La decadencia del sentido moral que vivimos en Occidente ha terminado por unir a los viejos enemigos en unos mismos presupuestos. No debe extrañarnos que tales lobbies económicos y los medios poderosos financien a la izquierda y movimientos afines, colaborando a sostener sus aparatos de propaganda. Es su coincidencia en los contenidos lo que hace posible este, solamente en apariencia, contradictorio ensamblaje. Tan de izquierdas es, por citar un ejemplo, es Bill Gates que Xi Jinping, actual presidente de China comunista.
El punto de unión está en el deseo compartido de acabar con las tradiciones religiosas y morales de Occidente mediante el desenraizamiento o el combate contra ellas, imbuyendo en la ciudadanía, a través de gobiernos y organismos diversos, los programas del Nuevo Orden Mundial.

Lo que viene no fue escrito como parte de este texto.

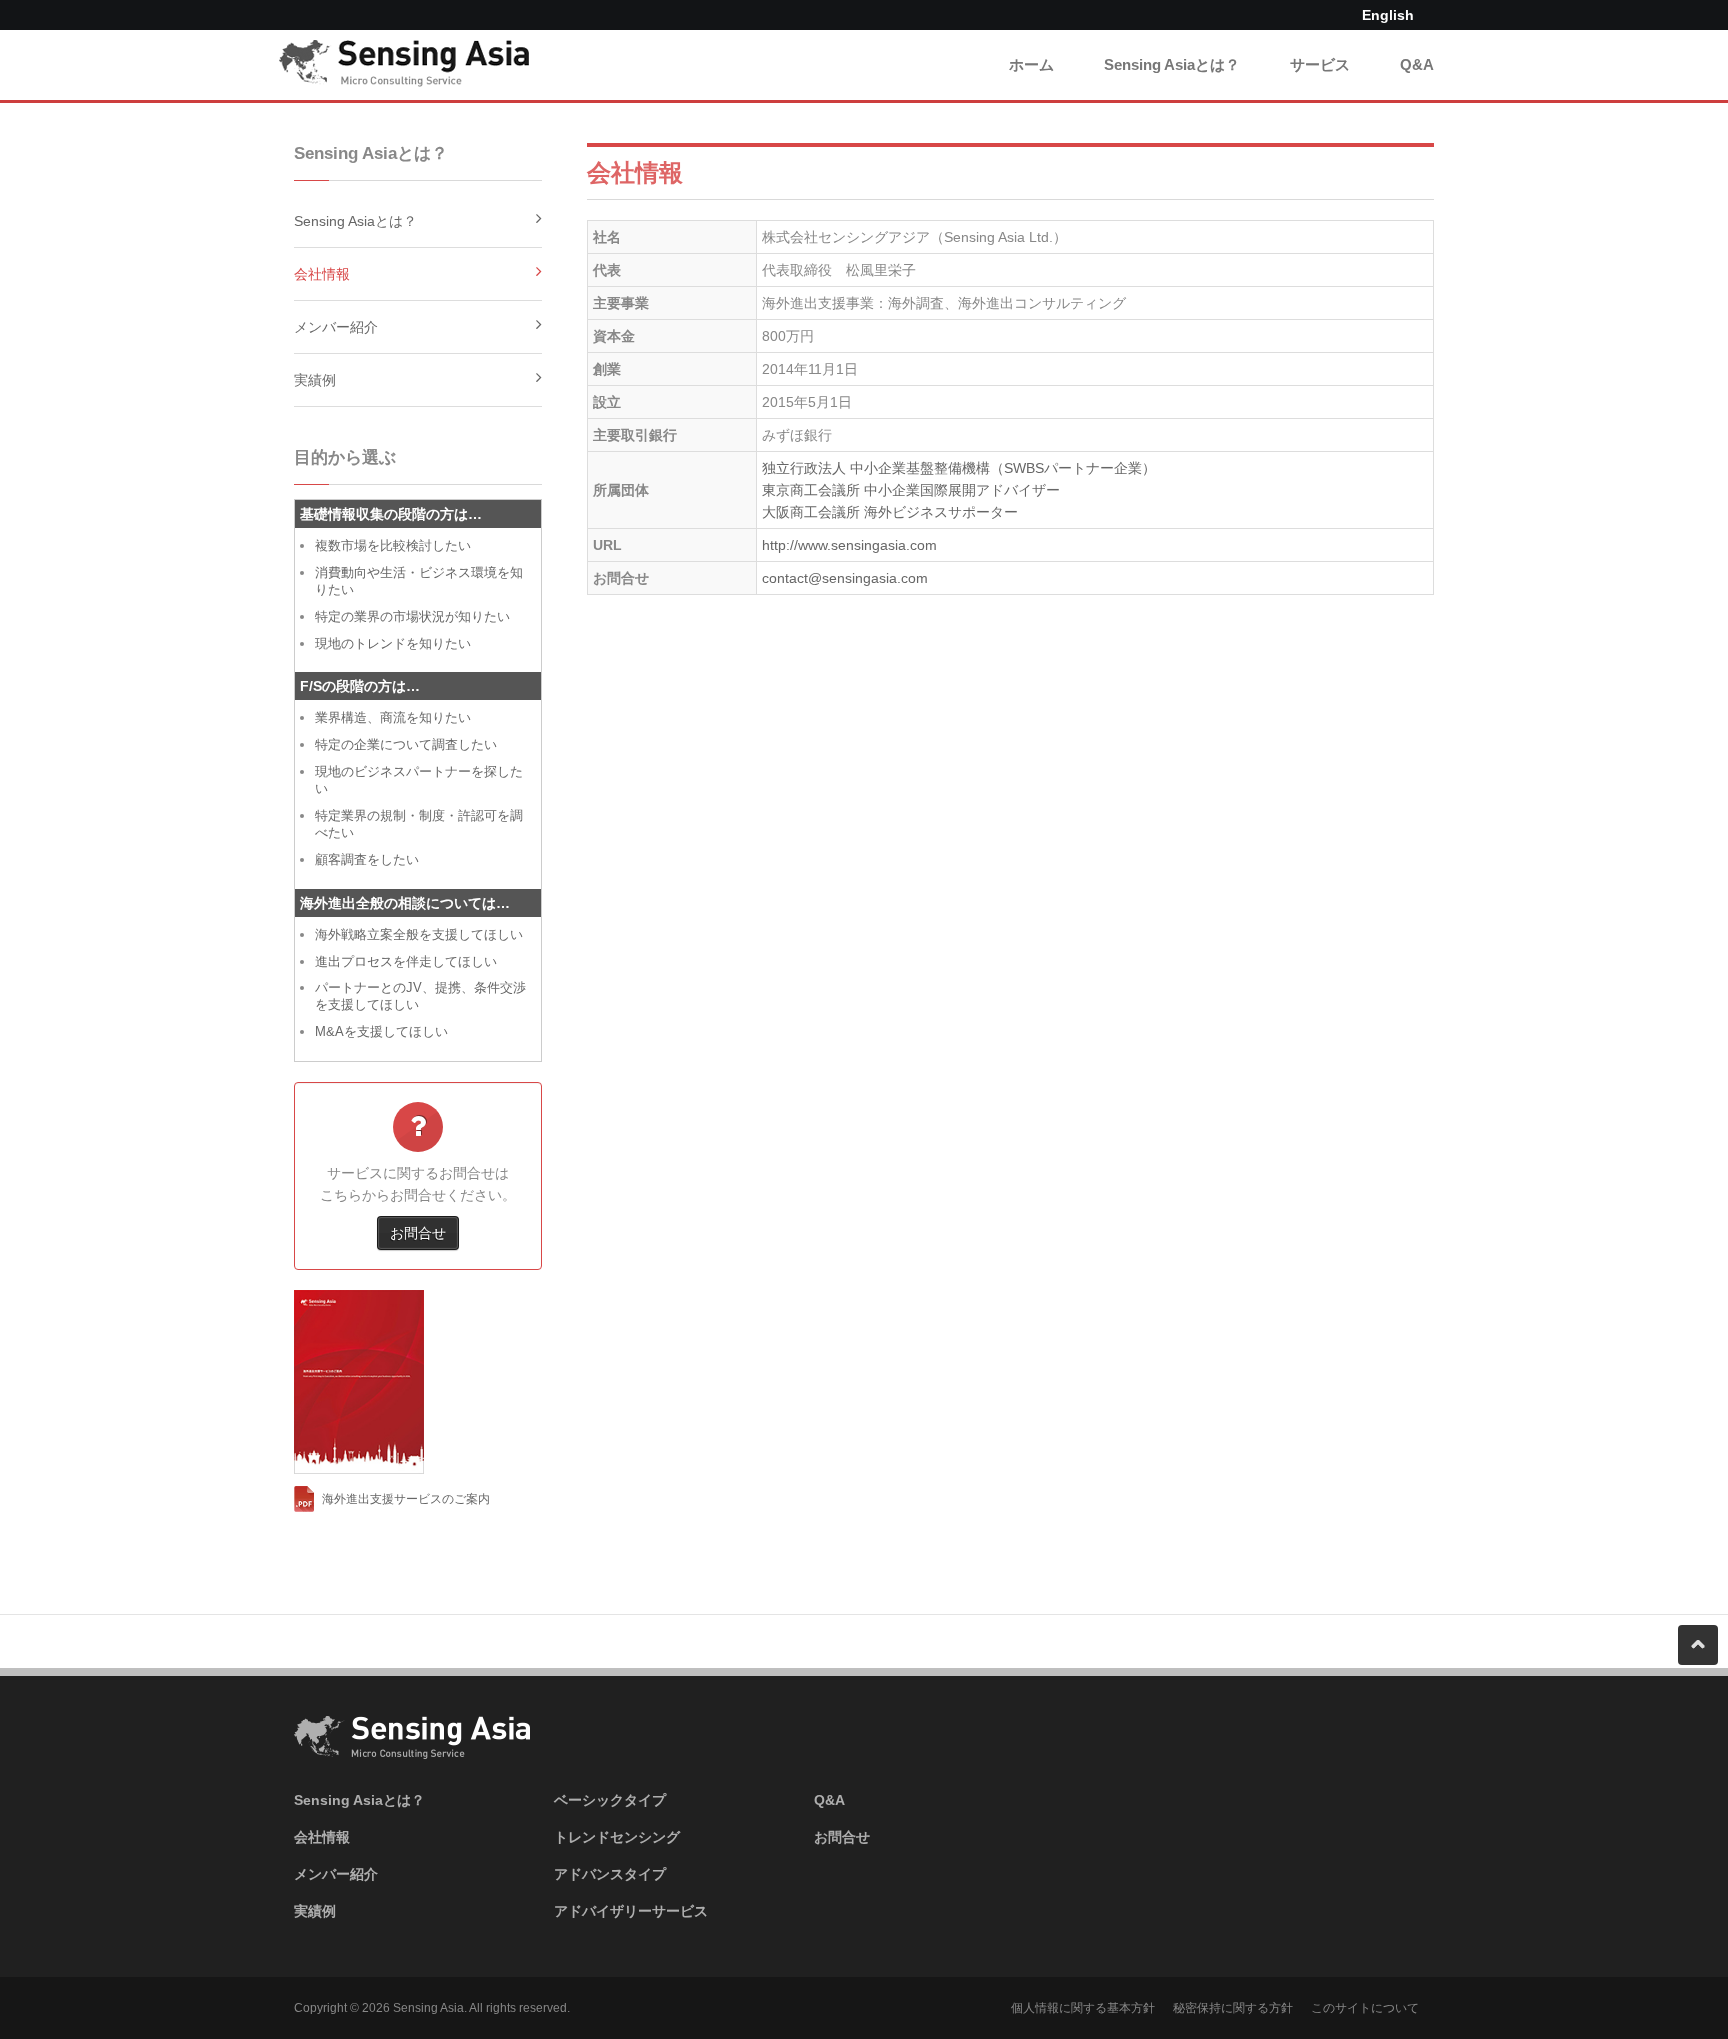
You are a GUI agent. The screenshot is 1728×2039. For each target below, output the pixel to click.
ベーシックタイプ (610, 1800)
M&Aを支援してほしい (381, 1031)
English (1388, 15)
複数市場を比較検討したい (393, 545)
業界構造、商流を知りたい (393, 717)
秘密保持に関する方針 (1233, 2008)
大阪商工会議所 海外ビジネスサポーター (890, 512)
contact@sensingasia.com (845, 578)
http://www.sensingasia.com (849, 545)
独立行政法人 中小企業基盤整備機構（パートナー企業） (959, 468)
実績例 (315, 380)
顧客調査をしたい (367, 859)
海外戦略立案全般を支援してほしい (419, 934)
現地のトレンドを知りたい (393, 643)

La nueva ética liberticida, en la que algunos de ambos grupos se hayan ya bien iniciados, se basa fundamentalmente en el pansexualismo y la plena libertad sexual, sin cortapisas; la creación de una identidad de corte universalista sin apenas vínculos con el pasado, el férreo control de la natalidad y de los propios ciudadanos por diferentes medios, convenciéndoles de que las prescripciones dimanadas del Poder prescriben lo ético y sirven al bien general.
Muchos de estos capitalistas, no tan poderosos como los de la élite susodicha, alimentan también a su manera al monstruo, en lo que podemos considerar a medio plazo como un error táctico, creyendo que así podrán ganarse la aceptación de sus socios y de sus gobiernos (de nuevo, el caso de China), pero que, al final, terminará, como un boomerang, volviéndose en contra de ellos.
La apuesta por un programa mundial único atrae sin duda a muchos. Suena en principio bien. Humanidad fraternalmente unida, sin limitaciones de cara a construir por si misma su propio futuro: la vieja utopía ilustrada rediviva. Se informa muy poco, en cambio, sobre el precio que, en tantos ámbitos, se ha de pagar por ello.